Unfortunately I only read Japanese at kindergarden level so I can’t read web pages in Japanese very well ;-(
Word should be fine for use with Japanese. How are you importing it? And what version are you using? If you copy and paste it should show up fine. It should, in fact, be able to convert between encodings when you copy and paste.
The problem is possibly the code page you’ve got set up as default. In order to cope with the multitude of encodings that aren’t UTF-8, you have to specify which one you normally use.

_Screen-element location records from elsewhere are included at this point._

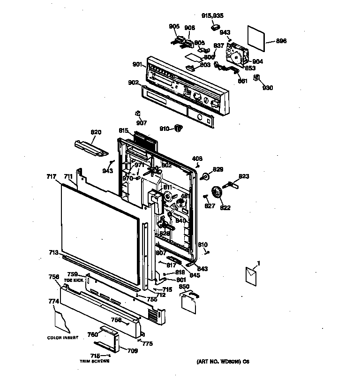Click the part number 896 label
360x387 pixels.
click(x=281, y=41)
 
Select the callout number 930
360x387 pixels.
click(x=268, y=88)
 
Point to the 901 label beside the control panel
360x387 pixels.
click(x=137, y=64)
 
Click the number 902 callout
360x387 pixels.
click(x=133, y=83)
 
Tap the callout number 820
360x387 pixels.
click(x=96, y=132)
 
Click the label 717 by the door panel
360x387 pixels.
click(x=52, y=176)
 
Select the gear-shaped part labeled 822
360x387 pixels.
click(x=217, y=192)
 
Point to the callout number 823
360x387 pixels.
click(x=244, y=176)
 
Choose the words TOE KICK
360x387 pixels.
click(x=74, y=280)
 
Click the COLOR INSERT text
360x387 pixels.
click(x=62, y=338)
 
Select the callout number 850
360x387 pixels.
click(x=184, y=286)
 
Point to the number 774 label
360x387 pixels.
click(x=53, y=302)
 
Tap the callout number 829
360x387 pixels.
click(x=218, y=169)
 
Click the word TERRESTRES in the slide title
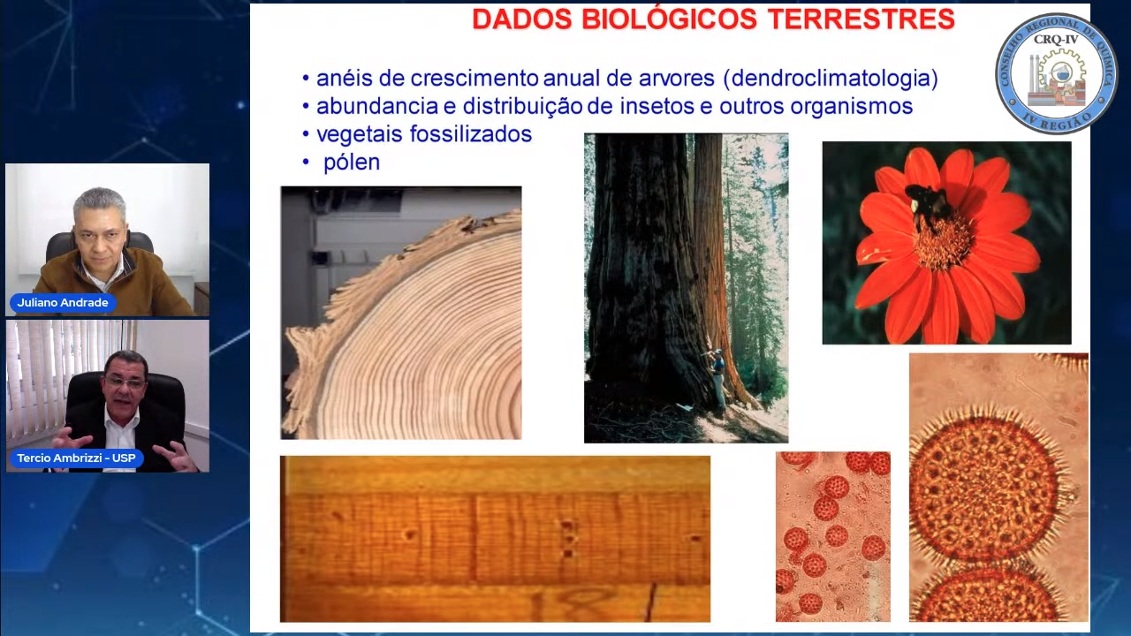[861, 19]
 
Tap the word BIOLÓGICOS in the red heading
[670, 19]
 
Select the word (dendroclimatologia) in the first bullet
[831, 79]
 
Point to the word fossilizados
[471, 134]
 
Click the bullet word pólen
[352, 163]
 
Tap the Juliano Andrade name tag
[63, 303]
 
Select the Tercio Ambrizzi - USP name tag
[76, 458]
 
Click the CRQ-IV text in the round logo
[1056, 40]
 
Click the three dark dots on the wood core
[568, 539]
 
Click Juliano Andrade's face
[100, 234]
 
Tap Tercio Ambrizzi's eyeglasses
[124, 382]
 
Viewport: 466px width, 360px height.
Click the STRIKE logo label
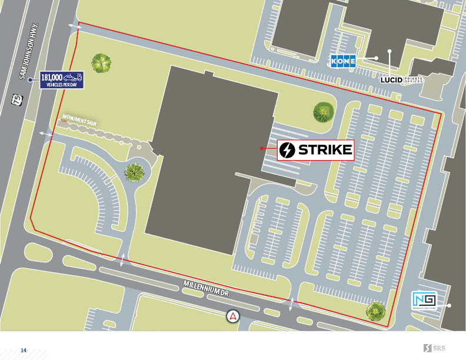[x=316, y=150]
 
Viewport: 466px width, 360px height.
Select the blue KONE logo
[x=345, y=60]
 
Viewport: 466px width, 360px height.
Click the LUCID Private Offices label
[x=402, y=79]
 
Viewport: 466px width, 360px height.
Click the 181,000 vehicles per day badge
[x=62, y=79]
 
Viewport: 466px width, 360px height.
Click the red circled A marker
[x=234, y=316]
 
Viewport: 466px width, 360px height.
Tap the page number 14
[x=24, y=351]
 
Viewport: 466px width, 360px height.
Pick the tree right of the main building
[x=323, y=111]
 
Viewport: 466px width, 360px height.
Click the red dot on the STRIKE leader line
[x=262, y=149]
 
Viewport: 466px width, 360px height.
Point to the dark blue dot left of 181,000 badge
[x=30, y=79]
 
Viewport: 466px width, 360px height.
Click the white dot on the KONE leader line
[x=376, y=58]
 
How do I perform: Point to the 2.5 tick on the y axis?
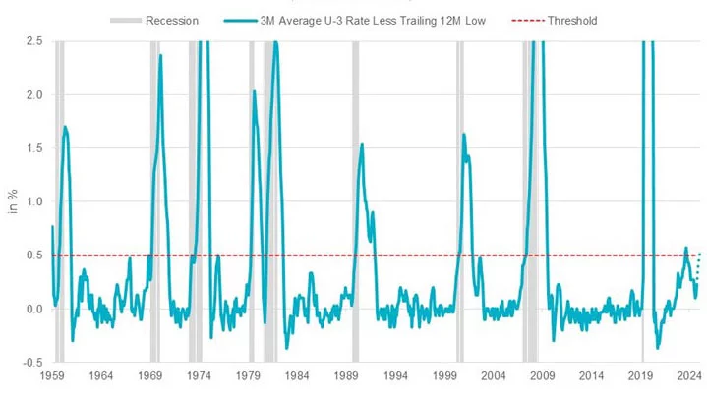tap(33, 41)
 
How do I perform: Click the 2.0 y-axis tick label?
tap(33, 94)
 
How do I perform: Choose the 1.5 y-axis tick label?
tap(33, 148)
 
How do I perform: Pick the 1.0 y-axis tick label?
tap(33, 201)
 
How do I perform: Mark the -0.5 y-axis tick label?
tap(31, 362)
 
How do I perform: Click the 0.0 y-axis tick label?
tap(33, 309)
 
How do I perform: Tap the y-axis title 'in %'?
tap(13, 201)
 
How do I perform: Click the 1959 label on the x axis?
tap(52, 376)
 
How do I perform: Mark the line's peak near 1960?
tap(65, 127)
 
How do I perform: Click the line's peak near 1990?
tap(362, 145)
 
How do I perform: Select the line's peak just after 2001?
tap(463, 135)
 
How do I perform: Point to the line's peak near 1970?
tap(160, 55)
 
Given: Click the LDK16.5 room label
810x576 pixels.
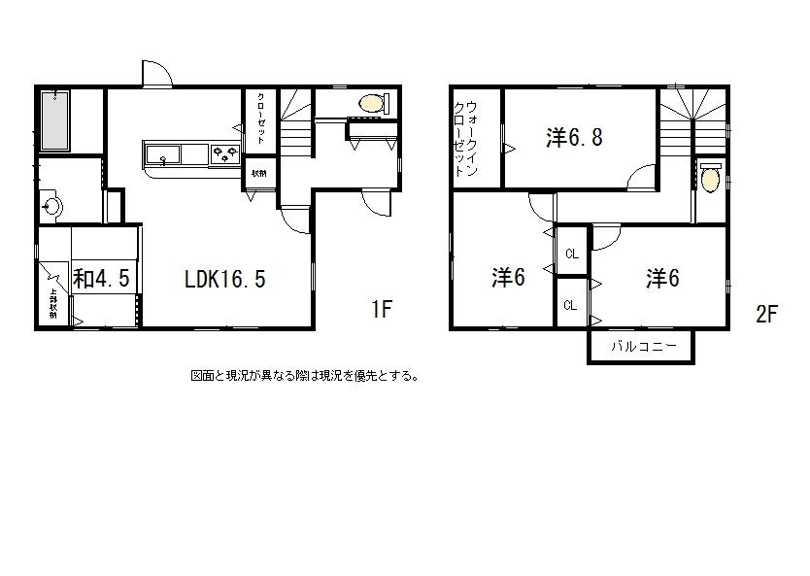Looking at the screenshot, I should (225, 280).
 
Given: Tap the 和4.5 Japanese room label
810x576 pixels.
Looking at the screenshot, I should (101, 280).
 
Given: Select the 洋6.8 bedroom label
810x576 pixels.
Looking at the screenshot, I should (574, 137).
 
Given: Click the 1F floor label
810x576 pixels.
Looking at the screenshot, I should (381, 310).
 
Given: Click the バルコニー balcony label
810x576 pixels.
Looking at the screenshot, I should (640, 347).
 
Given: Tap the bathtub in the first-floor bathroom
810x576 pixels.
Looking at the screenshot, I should (55, 121).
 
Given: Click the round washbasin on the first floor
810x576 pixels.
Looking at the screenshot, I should (53, 206).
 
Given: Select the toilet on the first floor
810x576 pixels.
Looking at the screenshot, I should (372, 102).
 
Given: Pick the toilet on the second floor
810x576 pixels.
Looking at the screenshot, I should (711, 180).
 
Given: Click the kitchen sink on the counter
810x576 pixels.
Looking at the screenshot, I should (162, 153).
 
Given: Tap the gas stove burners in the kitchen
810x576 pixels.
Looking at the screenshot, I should (224, 152).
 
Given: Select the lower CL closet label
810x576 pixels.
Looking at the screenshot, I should (571, 305).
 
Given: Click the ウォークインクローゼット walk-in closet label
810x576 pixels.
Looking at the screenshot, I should (465, 137).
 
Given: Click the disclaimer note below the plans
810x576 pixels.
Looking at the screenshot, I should (304, 375).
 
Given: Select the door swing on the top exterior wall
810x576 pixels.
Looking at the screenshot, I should (156, 75).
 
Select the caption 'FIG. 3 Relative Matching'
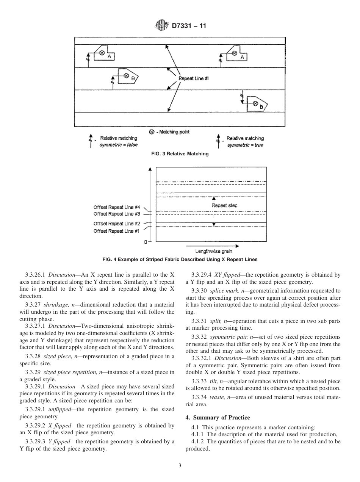coord(180,154)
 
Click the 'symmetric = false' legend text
coord(119,145)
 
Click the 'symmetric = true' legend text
coord(245,145)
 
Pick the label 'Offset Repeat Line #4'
coord(117,207)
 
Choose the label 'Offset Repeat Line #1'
coord(117,231)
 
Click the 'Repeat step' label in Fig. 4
coord(225,205)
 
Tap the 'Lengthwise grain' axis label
coord(214,251)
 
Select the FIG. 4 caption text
coord(180,260)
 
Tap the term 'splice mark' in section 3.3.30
coord(223,291)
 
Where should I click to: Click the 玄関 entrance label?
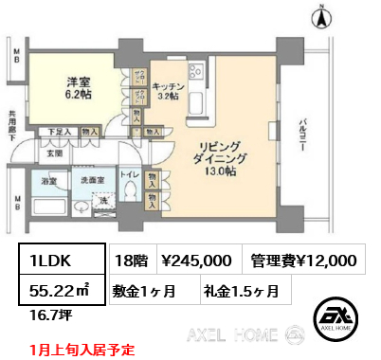click(55, 153)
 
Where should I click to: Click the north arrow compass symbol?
click(320, 15)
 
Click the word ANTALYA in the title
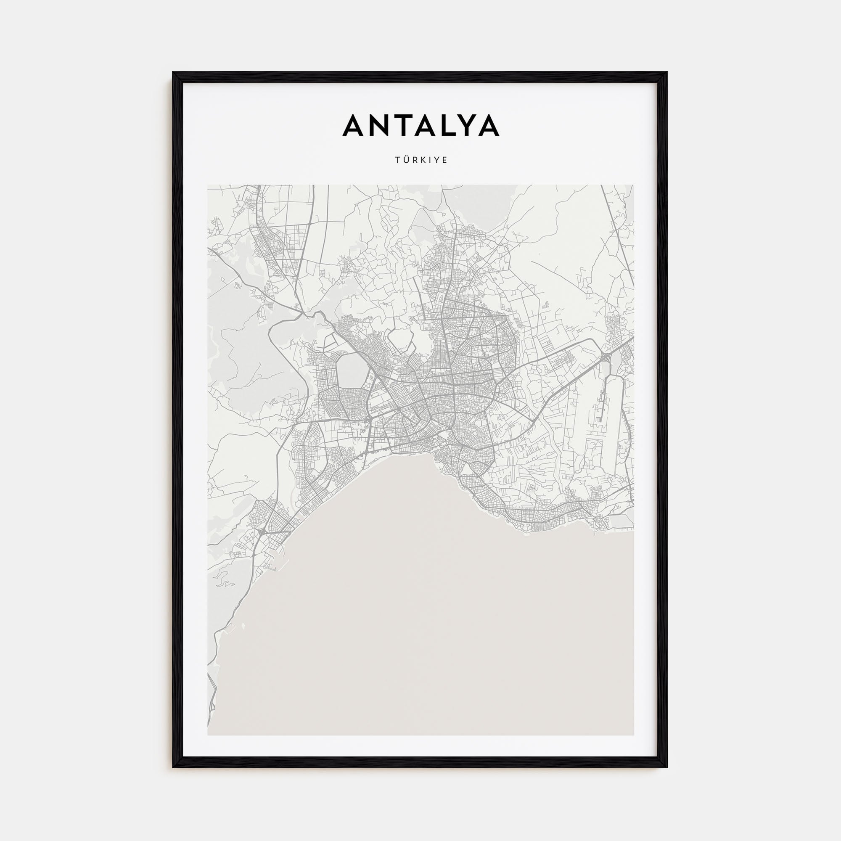tap(420, 125)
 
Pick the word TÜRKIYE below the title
tap(420, 160)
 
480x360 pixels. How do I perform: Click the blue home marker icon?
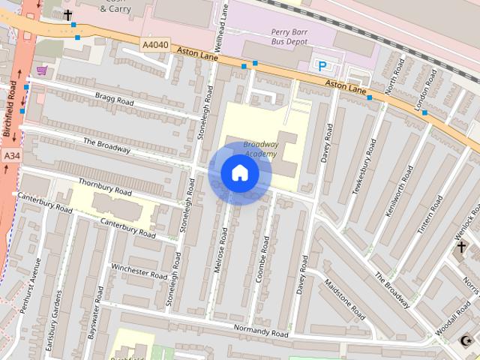(x=239, y=173)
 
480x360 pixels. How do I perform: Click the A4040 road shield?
(x=155, y=46)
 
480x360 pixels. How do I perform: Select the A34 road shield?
(x=10, y=155)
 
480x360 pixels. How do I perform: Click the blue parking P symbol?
(x=323, y=66)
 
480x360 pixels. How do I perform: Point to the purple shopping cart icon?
(x=42, y=70)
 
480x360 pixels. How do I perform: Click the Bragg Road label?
(x=114, y=100)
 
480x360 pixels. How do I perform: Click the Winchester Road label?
(x=140, y=271)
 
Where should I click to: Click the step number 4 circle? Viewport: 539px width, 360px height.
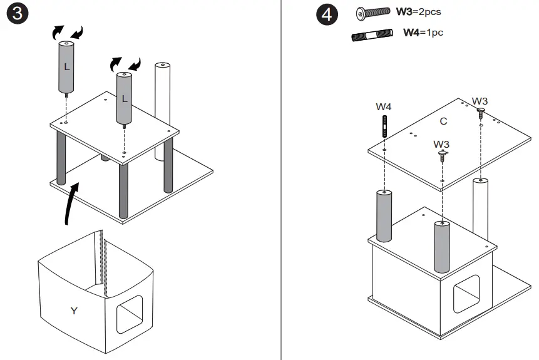pos(326,16)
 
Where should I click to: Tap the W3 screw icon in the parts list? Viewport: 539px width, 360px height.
pos(372,13)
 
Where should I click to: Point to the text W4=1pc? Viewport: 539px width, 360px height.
pos(423,33)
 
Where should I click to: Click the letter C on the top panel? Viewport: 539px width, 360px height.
pos(443,121)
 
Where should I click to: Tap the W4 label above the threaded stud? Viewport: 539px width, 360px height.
pos(384,106)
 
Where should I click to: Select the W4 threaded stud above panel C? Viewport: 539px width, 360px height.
pos(384,128)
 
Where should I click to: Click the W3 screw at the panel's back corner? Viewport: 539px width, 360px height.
pos(480,113)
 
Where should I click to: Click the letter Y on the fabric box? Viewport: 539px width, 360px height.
pos(74,310)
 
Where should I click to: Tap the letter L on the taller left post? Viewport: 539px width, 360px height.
pos(67,65)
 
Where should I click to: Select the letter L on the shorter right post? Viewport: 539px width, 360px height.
pos(124,98)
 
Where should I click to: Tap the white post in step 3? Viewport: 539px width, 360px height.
pos(163,94)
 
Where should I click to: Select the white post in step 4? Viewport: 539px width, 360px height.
pos(481,207)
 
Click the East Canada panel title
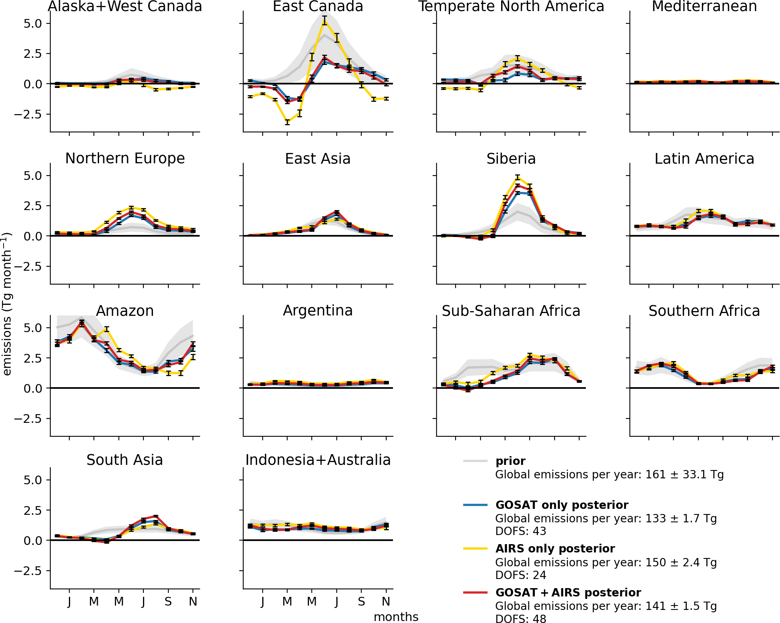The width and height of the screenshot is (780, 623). pyautogui.click(x=318, y=6)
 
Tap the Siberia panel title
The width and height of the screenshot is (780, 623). pyautogui.click(x=511, y=159)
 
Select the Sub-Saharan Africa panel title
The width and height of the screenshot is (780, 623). pyautogui.click(x=511, y=311)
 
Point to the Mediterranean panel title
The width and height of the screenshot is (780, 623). pyautogui.click(x=704, y=6)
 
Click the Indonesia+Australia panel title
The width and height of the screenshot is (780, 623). pyautogui.click(x=318, y=460)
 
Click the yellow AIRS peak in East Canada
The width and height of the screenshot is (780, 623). pyautogui.click(x=324, y=21)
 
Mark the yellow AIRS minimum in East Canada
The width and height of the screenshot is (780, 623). pyautogui.click(x=287, y=122)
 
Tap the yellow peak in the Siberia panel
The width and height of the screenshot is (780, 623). pyautogui.click(x=517, y=178)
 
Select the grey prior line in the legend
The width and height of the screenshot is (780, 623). pyautogui.click(x=475, y=461)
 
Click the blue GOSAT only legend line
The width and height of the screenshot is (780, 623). pyautogui.click(x=475, y=505)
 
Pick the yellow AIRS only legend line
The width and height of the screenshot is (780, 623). pyautogui.click(x=475, y=548)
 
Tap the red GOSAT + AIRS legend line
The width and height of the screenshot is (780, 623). pyautogui.click(x=475, y=592)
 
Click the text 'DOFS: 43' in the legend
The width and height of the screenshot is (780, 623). pyautogui.click(x=521, y=531)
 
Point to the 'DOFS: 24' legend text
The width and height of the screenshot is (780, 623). pyautogui.click(x=521, y=575)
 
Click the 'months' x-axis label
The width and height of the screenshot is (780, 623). pyautogui.click(x=396, y=617)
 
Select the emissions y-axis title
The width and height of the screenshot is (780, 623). pyautogui.click(x=7, y=304)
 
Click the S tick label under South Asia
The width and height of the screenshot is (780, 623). pyautogui.click(x=168, y=602)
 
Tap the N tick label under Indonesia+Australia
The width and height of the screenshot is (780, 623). pyautogui.click(x=386, y=602)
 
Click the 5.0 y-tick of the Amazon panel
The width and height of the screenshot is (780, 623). pyautogui.click(x=32, y=328)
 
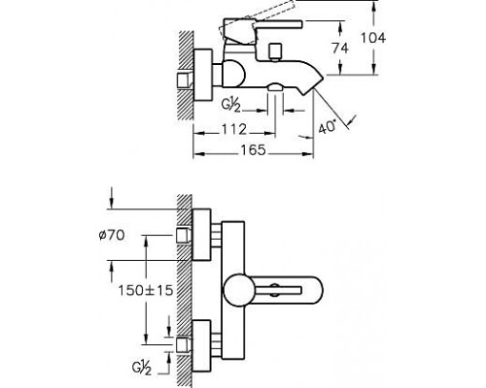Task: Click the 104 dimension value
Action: (373, 38)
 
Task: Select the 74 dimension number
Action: (340, 48)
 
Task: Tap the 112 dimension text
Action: (234, 129)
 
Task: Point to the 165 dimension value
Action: (253, 150)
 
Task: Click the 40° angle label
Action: (328, 126)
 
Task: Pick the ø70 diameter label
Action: (112, 235)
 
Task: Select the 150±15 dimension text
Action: (146, 290)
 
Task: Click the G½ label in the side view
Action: (231, 106)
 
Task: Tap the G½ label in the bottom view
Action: (142, 368)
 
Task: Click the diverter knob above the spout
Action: (275, 51)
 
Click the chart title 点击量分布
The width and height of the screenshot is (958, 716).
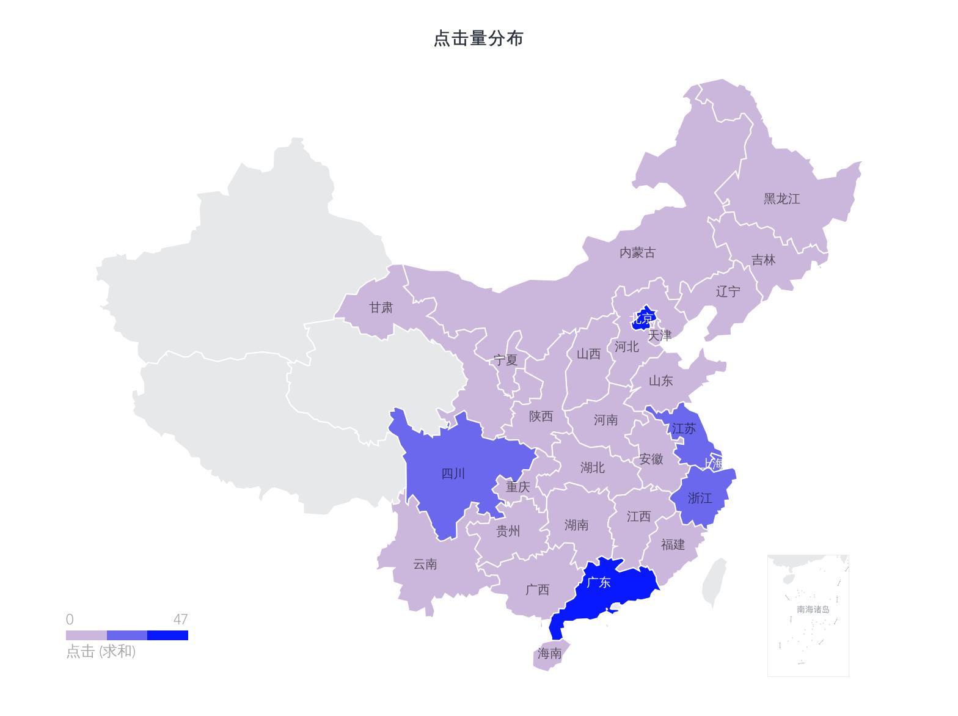478,38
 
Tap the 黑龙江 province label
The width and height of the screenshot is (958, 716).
781,199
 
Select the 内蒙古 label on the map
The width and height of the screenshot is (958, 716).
637,252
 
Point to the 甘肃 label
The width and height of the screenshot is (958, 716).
381,307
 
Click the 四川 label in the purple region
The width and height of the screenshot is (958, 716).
453,473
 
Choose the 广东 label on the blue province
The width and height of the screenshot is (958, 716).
598,582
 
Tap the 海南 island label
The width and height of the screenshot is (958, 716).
549,653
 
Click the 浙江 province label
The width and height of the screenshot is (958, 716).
700,498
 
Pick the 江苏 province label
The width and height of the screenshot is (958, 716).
684,428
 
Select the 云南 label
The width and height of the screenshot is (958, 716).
425,564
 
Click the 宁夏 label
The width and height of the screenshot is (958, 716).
505,360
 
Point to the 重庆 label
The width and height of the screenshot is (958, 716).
517,487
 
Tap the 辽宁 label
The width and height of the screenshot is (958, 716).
728,291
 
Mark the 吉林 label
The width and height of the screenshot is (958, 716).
763,260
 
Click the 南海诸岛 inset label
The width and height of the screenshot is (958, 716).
813,609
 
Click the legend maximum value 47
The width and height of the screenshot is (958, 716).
180,619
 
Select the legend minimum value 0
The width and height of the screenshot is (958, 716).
70,619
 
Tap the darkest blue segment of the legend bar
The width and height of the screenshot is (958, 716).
167,635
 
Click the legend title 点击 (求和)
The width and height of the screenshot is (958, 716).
101,651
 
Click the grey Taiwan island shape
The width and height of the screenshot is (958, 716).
714,582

As Shift-JIS is very non-standard, if you’re using a different encoding by default then it won’t show up properly in applications such as notepad that don’t cope with a huge array of encodings.
Shift-JIS is a legacy encoding anyway. It’s still widely used, but it’s a pretty nasty encoding, and although it is the de facto standard for web pages in Japanese, using UTF-8 is recommended.
Sakura, a free text editor, is the standard free one used for Japanese, but I don’t know how it supports Japanese and whether it would have problems on a non-Japanese system.
I didn’t realise that shift-JIS isn’t the standard, thanks for that!
My immediate problem is to convert HTML to plain text. I’ve just managed to do it using google mail as a text editor
Word may do all I want, I haven’t experimented much with it with Japanese.
I would like to have a Japanese text editing (or at least reading) app on my phone…but that’s a project for another day.
Thanks again for your help, Roan!
I import Japanese often from the web with no problem, and no conversion process on my part. Confused.
Second Best Toll Pricing?
Summer Biomedical Training Program?
Seminole Bromeliad & Tropical Plant?
What does SBTP stand for?
Modern websites use UTF-8. Read more: UTF-8 - Wikipedia
You can find out about the encoding of a web page by opening the source text and searching for “charset”. You’ll find something like: .
http://canon.jp or http://www.nikon.co.jp or http://www.yahoo.co.jp/ all use UTF-8.
All modern text editors (like Notepad) are able to handle UTF-8. But sometimes you need to tell the text editor the “encoding” when opening the file or saving the file. UTF-8 is always a good choice.
LingQ uses also UTF-8.
@dooo: The problem is getting rid of all the hypertext links from Wikipedia pages, so that I can click on words in a lesson without them trying to open up a web page.
Google mail’s editor does it fine.
I also want to be able to display Japanese ebooks on my ebook reader and mobile phone. I think for the phone I need a text editor / reader that can handle UTF-8 encoded files.
The ebook reader may be a lost cause unless they update the firmware to support UTF-8.
Erm…because I’m using the LingQ quick import bookmarklet. It brings over the HTML whether I want it or not.
Ah, does that cut out the HTML? I may go back to doing it that way then.
I now know what you mean. I just ignore the hotlinks in the lesson, if any. If I really want to know them, I turn on Rikaichan (FF add on) briefly and hover over the word.